TAREA A REALIZAR:
En el fragmento del documento, ¿a quién le rentó el periodista el traje que usó?

Ciudad de México.- El periodista Fernando Camacho Servín tenía una interrogante, ¿El mexicano es racista? Y para responderla, decidió vestirse como Wixárika (Huichol), y caminar por las calles de la Ciudad de México, donde recibió todo tipo de reacciones por parte de la gente que lo veía con la indumentaria de la etnia perteneciente a Nayarit y Jalisco.
Para su tarea, le rentó un traje a Jesús Carrillo, un artesano Wixárika.
Fue un domingo cuando realizó su ejercicio de investigación, acompañado de un fotógrafo que captaría las andanzas de este comunicador.
Sentado en una banda del barrio de Polanco, una de las zonas de mayor afluencia económica de la Ciudad de México, fue interrogado por un policía, y en su relato, Fernando Camacho cuenta que el uniformado, con actitud altanera le pregunta: “¿Y tú qué estás haciendo aquí?”.

MATERIAL PROPORCIONADO:
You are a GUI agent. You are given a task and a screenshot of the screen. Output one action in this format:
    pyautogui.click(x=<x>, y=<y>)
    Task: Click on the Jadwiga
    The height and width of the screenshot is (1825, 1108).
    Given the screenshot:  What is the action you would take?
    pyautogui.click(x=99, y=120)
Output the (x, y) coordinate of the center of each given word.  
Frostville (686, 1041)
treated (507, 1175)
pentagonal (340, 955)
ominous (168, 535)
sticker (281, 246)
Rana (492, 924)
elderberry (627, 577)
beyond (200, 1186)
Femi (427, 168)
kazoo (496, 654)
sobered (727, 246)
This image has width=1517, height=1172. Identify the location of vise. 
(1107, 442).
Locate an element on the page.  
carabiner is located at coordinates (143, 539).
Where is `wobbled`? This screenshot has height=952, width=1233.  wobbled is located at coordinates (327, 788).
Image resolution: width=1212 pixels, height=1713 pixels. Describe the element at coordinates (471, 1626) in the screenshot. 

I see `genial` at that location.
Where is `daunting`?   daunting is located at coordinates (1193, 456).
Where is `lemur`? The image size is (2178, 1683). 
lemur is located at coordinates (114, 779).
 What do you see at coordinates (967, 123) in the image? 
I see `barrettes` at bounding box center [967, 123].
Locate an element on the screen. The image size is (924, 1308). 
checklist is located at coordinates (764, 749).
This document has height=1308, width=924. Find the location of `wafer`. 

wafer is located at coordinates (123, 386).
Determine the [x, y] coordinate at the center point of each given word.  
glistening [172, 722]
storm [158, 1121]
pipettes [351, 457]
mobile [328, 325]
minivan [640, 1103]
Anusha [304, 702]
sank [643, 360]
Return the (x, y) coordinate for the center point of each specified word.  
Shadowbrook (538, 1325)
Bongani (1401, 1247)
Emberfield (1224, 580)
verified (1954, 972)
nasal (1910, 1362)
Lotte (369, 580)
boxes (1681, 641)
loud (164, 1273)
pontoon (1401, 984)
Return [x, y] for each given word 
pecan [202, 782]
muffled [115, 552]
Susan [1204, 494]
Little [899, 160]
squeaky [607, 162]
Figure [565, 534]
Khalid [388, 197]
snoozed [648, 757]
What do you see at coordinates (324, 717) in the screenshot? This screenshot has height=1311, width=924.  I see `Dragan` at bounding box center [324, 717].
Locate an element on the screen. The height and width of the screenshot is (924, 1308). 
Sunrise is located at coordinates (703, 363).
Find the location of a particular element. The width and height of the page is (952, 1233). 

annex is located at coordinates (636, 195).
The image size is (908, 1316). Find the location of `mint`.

TU RESPUESTA:
A Jesús Carrillo, un artesano Wixárika.